29 FracMinHashと最小のレファレンスを使った軽量なメタゲノム解析ツール
今回は最新のメタゲノム解析について調べていたら上位でヒットしたこちらのpreprintを読みますー
【論文タイトル】Lightweight compositional analysis of metagenomes with FracMinHash and minimum metagenome covers
【著者】Irber et al.
【年】2022
【ジャーナル】bioRxiv
【リンク】Gut microbiome and health: mechanistic insights | Gut (bmj.com)

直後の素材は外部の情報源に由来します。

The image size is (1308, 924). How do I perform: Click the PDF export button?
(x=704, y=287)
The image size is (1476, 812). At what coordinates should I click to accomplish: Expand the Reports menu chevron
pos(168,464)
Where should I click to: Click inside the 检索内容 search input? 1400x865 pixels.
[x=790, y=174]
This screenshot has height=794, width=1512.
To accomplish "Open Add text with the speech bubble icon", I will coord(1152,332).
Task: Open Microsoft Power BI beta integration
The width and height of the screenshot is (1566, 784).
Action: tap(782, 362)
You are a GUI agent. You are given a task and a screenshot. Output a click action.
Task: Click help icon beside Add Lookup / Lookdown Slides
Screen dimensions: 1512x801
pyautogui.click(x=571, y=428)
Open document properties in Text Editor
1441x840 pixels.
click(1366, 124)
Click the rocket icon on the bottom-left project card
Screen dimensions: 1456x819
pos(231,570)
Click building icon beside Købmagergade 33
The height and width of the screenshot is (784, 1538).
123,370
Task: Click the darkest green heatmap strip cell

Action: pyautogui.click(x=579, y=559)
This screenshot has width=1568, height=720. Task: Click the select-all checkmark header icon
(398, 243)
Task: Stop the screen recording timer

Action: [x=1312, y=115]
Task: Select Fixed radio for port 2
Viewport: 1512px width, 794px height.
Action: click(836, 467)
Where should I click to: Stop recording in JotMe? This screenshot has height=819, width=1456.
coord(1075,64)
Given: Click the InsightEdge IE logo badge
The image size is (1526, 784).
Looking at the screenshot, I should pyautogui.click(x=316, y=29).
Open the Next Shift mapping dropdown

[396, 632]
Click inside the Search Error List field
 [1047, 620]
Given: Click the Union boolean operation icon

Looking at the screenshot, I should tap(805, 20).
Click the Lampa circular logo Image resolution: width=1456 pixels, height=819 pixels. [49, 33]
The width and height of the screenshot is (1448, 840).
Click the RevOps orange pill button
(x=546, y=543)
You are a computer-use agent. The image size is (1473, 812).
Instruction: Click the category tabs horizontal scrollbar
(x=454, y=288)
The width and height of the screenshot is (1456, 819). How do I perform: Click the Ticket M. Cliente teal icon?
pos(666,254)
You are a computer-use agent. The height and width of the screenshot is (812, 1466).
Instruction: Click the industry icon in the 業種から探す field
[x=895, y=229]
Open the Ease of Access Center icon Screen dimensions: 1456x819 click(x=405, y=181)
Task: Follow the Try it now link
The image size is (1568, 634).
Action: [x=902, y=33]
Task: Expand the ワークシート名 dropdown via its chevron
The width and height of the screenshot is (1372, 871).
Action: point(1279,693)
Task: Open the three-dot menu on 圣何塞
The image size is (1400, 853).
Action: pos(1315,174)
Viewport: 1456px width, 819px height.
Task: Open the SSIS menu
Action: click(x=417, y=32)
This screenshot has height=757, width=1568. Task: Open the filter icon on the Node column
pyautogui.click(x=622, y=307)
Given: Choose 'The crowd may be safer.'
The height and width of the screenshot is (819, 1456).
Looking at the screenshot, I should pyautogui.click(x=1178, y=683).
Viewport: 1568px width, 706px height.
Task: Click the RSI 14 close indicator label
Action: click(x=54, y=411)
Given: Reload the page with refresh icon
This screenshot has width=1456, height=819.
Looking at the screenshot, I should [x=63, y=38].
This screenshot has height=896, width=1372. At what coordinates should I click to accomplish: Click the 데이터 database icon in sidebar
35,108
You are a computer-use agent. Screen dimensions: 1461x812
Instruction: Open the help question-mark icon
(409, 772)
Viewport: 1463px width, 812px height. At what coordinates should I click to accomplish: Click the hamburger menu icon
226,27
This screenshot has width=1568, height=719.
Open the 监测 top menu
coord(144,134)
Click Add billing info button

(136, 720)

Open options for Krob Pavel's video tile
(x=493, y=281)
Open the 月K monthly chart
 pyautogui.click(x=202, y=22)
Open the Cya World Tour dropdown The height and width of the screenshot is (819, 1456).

メタゲノムは生物学で扱う「ビッグデータ」の代表例で、メタゲノムデータから参照ゲノムと分類記号を同定することは多くのマイクロバイオーム研究の基礎ですが、解析には時間もメモリも使います。
この論文では、より軽量なメタゲノム解析法の開発を報告しています。
この論文のポイントは①FracMinHashと②メタゲノム最小カバー(Minimum metagenome covers)です。
①FracMinHash
FracMinHashとは、sourmashソフトウェアに導入されている、k-merを用いてDNA配列データセットの中身や重複をスケッチングする技術のことです。FracMinHashは、異なるサイズの集合間のJaccard包含推定をサポートするmodulo hashの派生技術だそうです。
著者らがFracMinHashの正確性を評価した結果、k-mer=21, 31, 51の3つの条件いずれにおいてもCMashと比較してFracMinHashは正確にメタゲノム中のゲノムをcontainmentを評価していました。
②minimum metagenome cover
次に、ショットガンメタゲノム構成解析を、メタゲノム中の既知のk-merを「カバー」する参照ゲノムの最小集合を求める問題として定式化し、メタゲノム最小カバーがリードマッピングのためのレファレンスゲノムとして利用できることを示しました。つまり、通常使うような70万のレファレンスゲノム配列ではなく代表配列を抽出して使うということですね。
100%の精度ではありませんが、スピードとのトレードオフでこういったツールを使うのはありだな!と思いました。